The things that you DO know about Vitamin D, is that it is a continuous battle to ensure your Vitamin D levels are sufficient during the winter time. It has been repeated that Vitamin D is important for our bone health, cardiovascular health, and our mood.
So, what are the things that you don’t know about Vitamin D?
1. According to BestPlaces, Seattle on average has 152 sunny days per year, this is approximately 42% of the calendar year. We all love living in Seattle – being super close to the mountains, hiking trails, nearby water activities and to wildlife and nature, not to mention the diverse neighborhoods. But, we were not aware of the grey winters until we actually experienced them for the first time. With this lack of sunshine year-round, local Seattle residents should be supplementing daily, if not being very aware of their daily sunshine consumption. Being outdoors for approximately 15-20 minutes with arms and legs exposed to the sunshine could be enough for your daily intake. Due to the winters having less sunshine, you should consult with your healthcare provider about a winter maintenance dose and if your supplement is the correct one for you.

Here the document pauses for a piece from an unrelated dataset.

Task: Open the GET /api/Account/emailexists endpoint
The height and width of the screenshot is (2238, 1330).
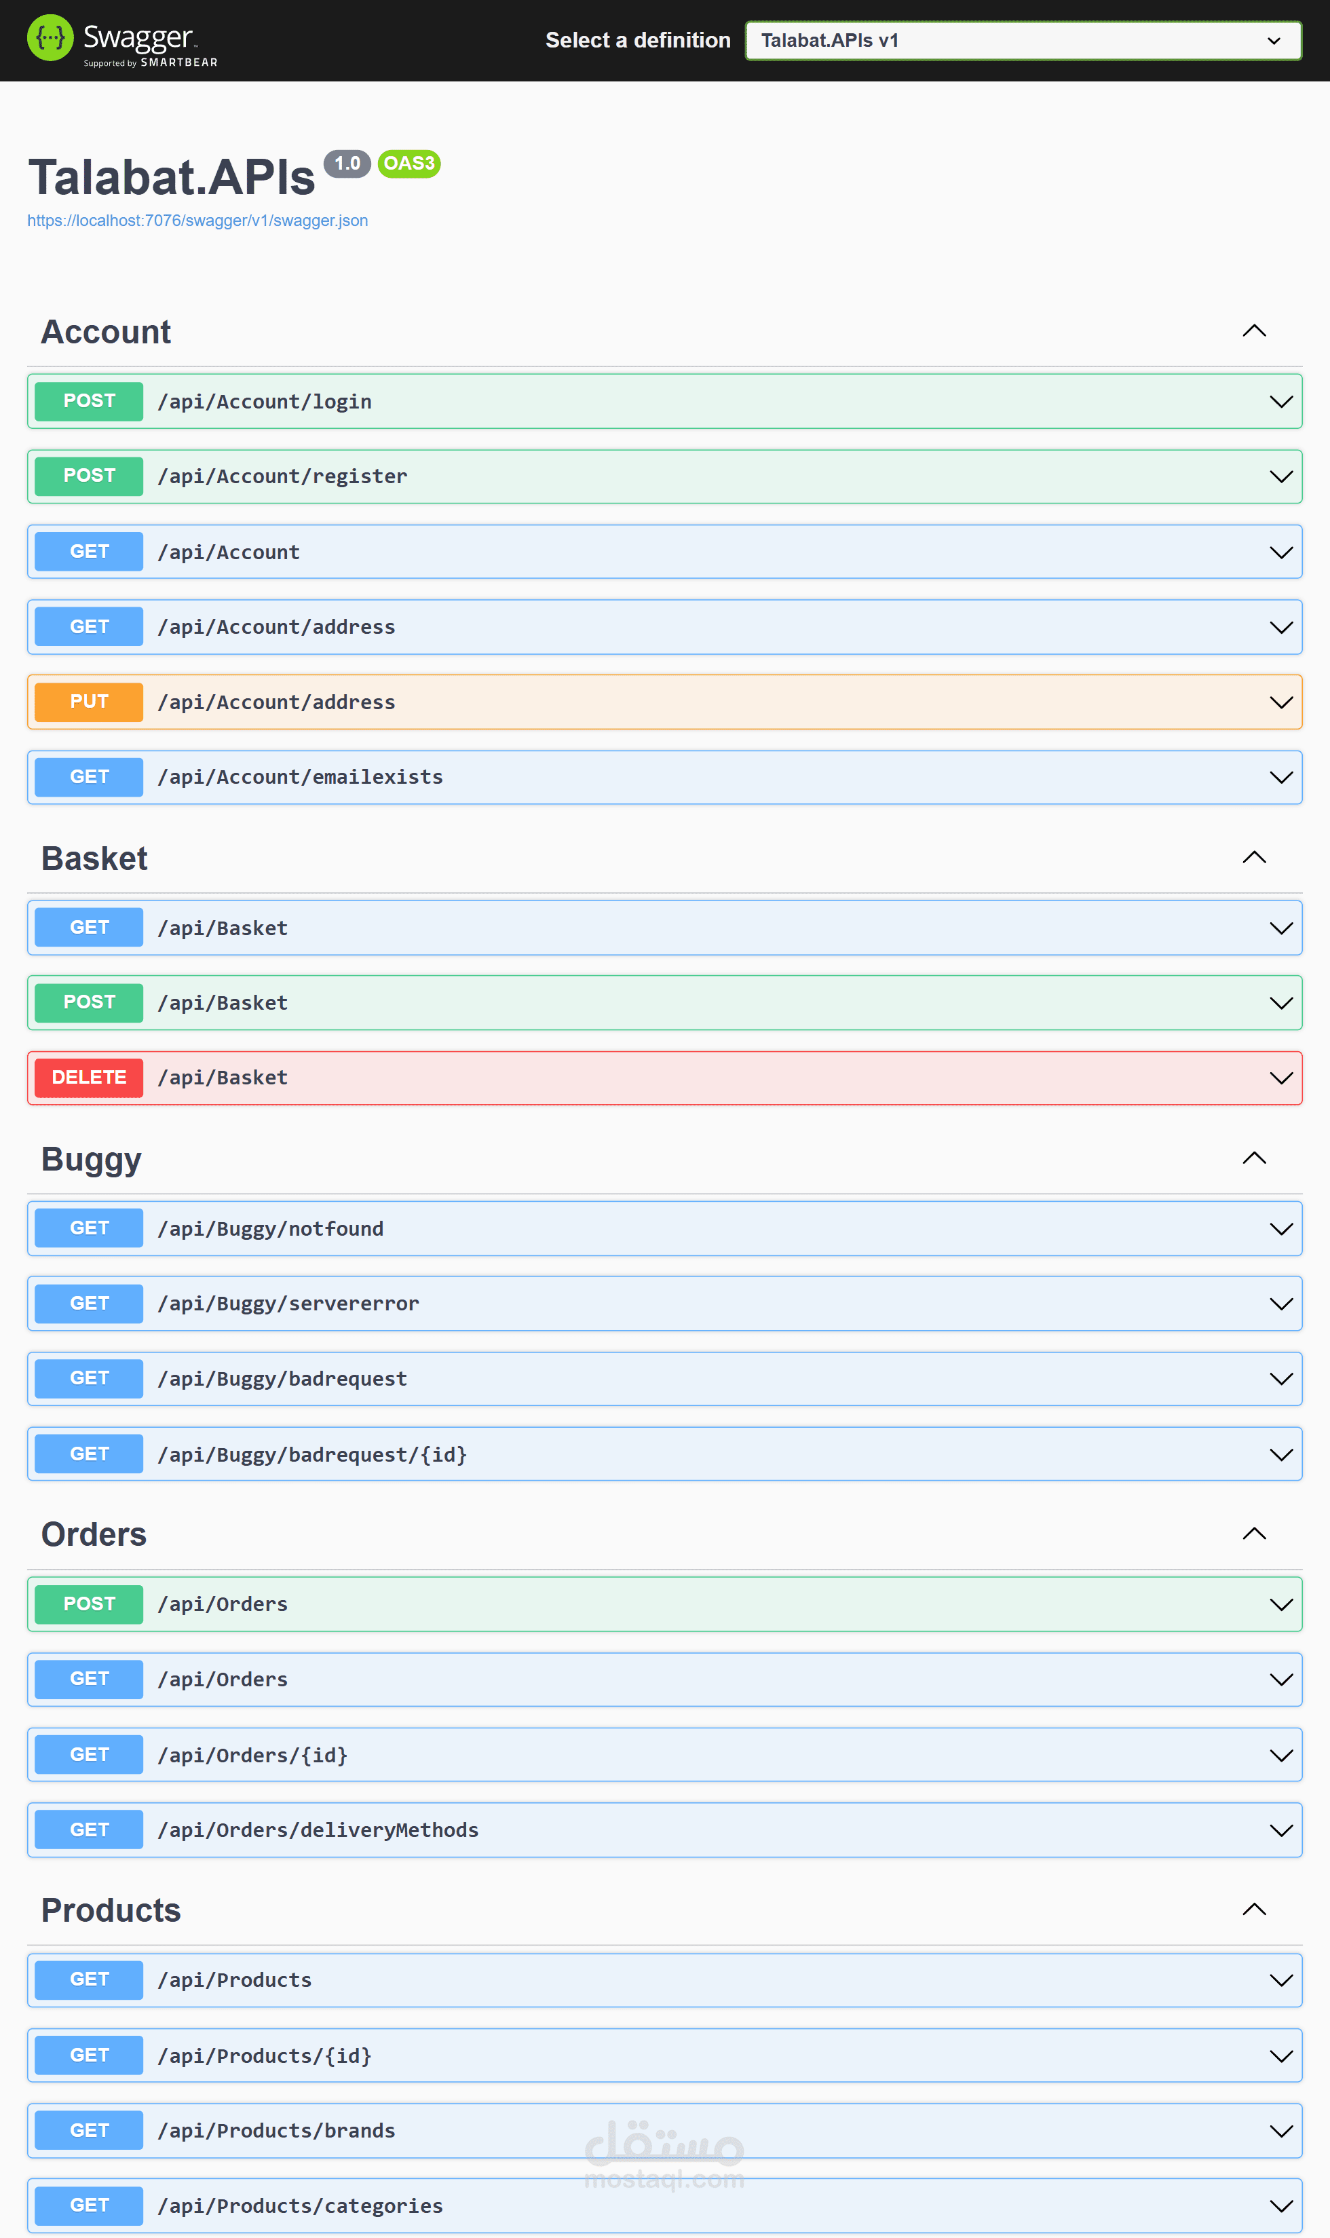Action: (300, 777)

2. Vitamin D is considered as a pro-hormone as well as a vitamin. What are the differences? A vitamin is a substance that is essential for growth and development, whereas a hormone is necessary for regulatory functions to activate processes and pathways within the body. As a pro-hormone it promotes calcium absorption in the gut which is used to help build bone.
3. Other causes of Vitamin D deficiency aside from winter include medications and supplements such as: anti-seizure medications, glucocorticoids, HAART (highly active anti-retroviral therapy), and St. John’s Wort; and malabsorption conditions such as: Crohn’s, cystic fibrosis, celiac disease, and liver disease.
4. Some signs and symptoms of Vitamin D deficiency include fatigue, illness, depressed moods, poor wound healing, hair loss, and muscle pain. If untreated for extended time, this can lead to conditions such as chronic infections (influenza, upper respiratory infection), asthma, diabetes, hypertension, depression, muscle and pain disorders, neurodegenerative disorders (ie. Alzheimer’s), or cancer. Vitamin D plays a role in the above conditions due to its important role in regulating multiple genes (up to 200), which assist in cell growth and cell differentiation.
5. Can over-supplementation do harm? Yes. Please, please, please ask your doctor for support in finding the best supplement and dose for you. Children and infants require a lower dose (RDA* 400 IU). Pregnant and lactating women are recommended to take the same dose as adults (RDA* 600 IU).
Signs and symptoms that could indicate Vitamin D toxicity include nausea, vomiting, poor appetite, weakness, increased thirst and urination, constipation, weight loss, confusion, kidney and/or heart dysfunction.
6. What is the best way to test your Vitamin D levels? Checking your blood status is the most accurate test. Your doctor can order a test called 25-hydroxy Vitamin D. Most healthcare insurance companies will cover this test annually, which can be included in your general annual wellness exam.